» Task details
Among the lines below, copy exactly those from the one with "Screen dimensions: 347x212" through the one with "Expand More Cities", counting both ends.

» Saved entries
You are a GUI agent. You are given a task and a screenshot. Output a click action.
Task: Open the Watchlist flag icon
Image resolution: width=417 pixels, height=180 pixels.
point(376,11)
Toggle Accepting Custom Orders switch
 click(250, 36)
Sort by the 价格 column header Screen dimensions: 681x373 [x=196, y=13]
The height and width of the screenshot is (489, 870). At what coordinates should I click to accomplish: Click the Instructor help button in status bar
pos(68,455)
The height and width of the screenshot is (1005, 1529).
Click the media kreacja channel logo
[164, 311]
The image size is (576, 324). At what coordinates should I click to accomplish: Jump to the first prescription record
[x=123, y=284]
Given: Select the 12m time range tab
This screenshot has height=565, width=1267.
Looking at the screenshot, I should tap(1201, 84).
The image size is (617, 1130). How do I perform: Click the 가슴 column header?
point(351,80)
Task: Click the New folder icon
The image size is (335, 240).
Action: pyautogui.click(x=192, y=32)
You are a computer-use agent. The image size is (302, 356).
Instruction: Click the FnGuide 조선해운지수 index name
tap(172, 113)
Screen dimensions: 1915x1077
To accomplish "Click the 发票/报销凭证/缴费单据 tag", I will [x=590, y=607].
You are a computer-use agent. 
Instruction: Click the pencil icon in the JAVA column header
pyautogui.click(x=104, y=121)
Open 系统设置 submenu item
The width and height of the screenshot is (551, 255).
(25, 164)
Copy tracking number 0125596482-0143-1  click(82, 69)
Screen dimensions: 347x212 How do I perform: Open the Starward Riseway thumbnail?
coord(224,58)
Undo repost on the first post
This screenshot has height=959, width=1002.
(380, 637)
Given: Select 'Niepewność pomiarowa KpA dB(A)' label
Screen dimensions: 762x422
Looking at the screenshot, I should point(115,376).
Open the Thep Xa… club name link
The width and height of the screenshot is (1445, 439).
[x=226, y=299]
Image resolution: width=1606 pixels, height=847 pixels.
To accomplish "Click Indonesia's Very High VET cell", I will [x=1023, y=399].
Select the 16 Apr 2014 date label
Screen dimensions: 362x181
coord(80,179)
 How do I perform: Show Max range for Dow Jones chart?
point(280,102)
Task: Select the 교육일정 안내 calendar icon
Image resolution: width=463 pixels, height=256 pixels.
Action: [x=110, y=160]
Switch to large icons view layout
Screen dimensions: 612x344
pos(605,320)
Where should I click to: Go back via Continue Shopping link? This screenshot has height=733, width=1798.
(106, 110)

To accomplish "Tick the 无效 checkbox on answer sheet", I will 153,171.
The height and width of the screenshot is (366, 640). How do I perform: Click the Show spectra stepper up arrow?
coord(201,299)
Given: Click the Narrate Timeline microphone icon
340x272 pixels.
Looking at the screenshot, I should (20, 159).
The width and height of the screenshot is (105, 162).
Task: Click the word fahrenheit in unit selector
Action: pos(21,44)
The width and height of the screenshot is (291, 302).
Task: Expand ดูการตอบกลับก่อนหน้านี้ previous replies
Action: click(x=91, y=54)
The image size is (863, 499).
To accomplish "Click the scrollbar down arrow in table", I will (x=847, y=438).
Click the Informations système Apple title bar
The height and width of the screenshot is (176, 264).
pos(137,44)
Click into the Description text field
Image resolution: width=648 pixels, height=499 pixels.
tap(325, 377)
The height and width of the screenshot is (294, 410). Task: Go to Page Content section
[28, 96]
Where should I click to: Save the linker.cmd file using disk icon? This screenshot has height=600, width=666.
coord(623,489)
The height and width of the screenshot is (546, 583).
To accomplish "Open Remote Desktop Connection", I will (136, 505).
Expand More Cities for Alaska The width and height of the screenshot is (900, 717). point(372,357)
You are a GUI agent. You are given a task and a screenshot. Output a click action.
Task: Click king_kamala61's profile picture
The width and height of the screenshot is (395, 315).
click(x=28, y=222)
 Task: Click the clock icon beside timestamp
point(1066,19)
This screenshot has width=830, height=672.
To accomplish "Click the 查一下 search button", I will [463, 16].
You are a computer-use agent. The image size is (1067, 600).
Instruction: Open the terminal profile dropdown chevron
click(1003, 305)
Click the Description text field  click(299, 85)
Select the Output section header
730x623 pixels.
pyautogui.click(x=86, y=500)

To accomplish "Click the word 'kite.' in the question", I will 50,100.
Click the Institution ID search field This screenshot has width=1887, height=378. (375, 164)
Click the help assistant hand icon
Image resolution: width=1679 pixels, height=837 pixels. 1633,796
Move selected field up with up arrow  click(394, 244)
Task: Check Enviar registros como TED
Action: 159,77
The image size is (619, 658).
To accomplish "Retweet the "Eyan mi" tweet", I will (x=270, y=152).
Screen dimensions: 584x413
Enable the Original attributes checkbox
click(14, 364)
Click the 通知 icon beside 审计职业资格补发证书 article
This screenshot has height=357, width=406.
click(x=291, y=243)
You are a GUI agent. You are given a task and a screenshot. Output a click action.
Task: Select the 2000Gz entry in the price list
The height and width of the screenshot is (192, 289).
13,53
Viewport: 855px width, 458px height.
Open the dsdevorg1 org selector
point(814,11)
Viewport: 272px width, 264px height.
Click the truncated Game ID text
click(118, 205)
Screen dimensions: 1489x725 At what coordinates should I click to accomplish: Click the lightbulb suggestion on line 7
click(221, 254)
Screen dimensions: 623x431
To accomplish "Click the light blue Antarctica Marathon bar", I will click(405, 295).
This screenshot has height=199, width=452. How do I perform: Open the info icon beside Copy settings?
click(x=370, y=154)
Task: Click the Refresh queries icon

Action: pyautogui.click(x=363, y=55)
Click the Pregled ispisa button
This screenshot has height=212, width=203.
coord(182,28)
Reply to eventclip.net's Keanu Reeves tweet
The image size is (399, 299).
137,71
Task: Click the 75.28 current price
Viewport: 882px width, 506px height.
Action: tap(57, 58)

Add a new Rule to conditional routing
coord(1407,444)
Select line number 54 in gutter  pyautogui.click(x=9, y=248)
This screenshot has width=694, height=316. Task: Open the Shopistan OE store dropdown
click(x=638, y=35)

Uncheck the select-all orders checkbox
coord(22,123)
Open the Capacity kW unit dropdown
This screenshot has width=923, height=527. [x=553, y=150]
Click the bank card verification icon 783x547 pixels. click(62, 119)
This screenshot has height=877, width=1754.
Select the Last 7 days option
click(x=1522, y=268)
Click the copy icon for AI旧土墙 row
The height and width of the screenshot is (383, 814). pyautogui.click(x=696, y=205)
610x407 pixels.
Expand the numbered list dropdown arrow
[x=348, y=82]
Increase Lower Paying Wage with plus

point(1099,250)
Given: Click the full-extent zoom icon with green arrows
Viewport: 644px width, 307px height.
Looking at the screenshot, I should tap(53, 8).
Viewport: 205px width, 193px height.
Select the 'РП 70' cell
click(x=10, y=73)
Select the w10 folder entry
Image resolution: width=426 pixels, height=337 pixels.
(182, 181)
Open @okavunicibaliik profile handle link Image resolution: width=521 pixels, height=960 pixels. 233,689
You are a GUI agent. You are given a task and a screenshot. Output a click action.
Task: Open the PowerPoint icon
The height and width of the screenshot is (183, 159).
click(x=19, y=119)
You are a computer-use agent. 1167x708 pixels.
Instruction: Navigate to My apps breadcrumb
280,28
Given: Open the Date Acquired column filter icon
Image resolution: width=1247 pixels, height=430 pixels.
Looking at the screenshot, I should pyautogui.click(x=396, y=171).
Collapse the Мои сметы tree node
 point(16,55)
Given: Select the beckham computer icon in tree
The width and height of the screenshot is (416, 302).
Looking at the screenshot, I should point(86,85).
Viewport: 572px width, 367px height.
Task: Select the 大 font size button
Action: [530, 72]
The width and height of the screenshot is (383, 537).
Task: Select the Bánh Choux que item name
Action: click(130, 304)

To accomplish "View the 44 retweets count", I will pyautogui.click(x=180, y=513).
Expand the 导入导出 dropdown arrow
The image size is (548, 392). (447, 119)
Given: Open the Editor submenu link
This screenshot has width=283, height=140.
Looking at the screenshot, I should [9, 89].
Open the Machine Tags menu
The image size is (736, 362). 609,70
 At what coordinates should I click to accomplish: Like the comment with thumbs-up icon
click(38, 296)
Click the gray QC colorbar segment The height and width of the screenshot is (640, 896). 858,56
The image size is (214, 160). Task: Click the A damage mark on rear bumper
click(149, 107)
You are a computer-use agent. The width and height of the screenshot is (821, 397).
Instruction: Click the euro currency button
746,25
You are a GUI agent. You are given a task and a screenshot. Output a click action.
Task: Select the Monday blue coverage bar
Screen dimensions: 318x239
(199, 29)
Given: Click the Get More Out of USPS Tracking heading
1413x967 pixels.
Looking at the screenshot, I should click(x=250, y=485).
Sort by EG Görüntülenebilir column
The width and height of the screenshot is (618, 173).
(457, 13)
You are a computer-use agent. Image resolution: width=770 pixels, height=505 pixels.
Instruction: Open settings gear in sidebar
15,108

» Answer space
Screen dimensions: 347x212 How do I perform: Open the Starward Riseway thumbnail?
coord(224,58)
Undo repost on the first post
This screenshot has height=959, width=1002.
(380, 637)
Given: Select 'Niepewność pomiarowa KpA dB(A)' label
Screen dimensions: 762x422
Looking at the screenshot, I should point(115,376).
Open the Thep Xa… club name link
The width and height of the screenshot is (1445, 439).
[x=226, y=299]
Image resolution: width=1606 pixels, height=847 pixels.
To accomplish "Click Indonesia's Very High VET cell", I will [x=1023, y=399].
Select the 16 Apr 2014 date label
Screen dimensions: 362x181
coord(80,179)
 How do I perform: Show Max range for Dow Jones chart?
point(280,102)
Task: Select the 교육일정 안내 calendar icon
Image resolution: width=463 pixels, height=256 pixels.
Action: [x=110, y=160]
Switch to large icons view layout
Screen dimensions: 612x344
pos(605,320)
Where should I click to: Go back via Continue Shopping link? This screenshot has height=733, width=1798.
(106, 110)

To accomplish "Tick the 无效 checkbox on answer sheet", I will 153,171.
The height and width of the screenshot is (366, 640). How do I perform: Click the Show spectra stepper up arrow?
coord(201,299)
Given: Click the Narrate Timeline microphone icon
340x272 pixels.
Looking at the screenshot, I should (20, 159).
The width and height of the screenshot is (105, 162).
Task: Click the word fahrenheit in unit selector
Action: pos(21,44)
The width and height of the screenshot is (291, 302).
Task: Expand ดูการตอบกลับก่อนหน้านี้ previous replies
Action: click(x=91, y=54)
The image size is (863, 499).
To accomplish "Click the scrollbar down arrow in table", I will (x=847, y=438).
Click the Informations système Apple title bar
The height and width of the screenshot is (176, 264).
pos(137,44)
Click into the Description text field
Image resolution: width=648 pixels, height=499 pixels.
tap(325, 377)
The height and width of the screenshot is (294, 410). Task: Go to Page Content section
[28, 96]
Where should I click to: Save the linker.cmd file using disk icon? This screenshot has height=600, width=666.
coord(623,489)
The height and width of the screenshot is (546, 583).
To accomplish "Open Remote Desktop Connection", I will (136, 505).
Expand More Cities for Alaska The width and height of the screenshot is (900, 717). point(372,357)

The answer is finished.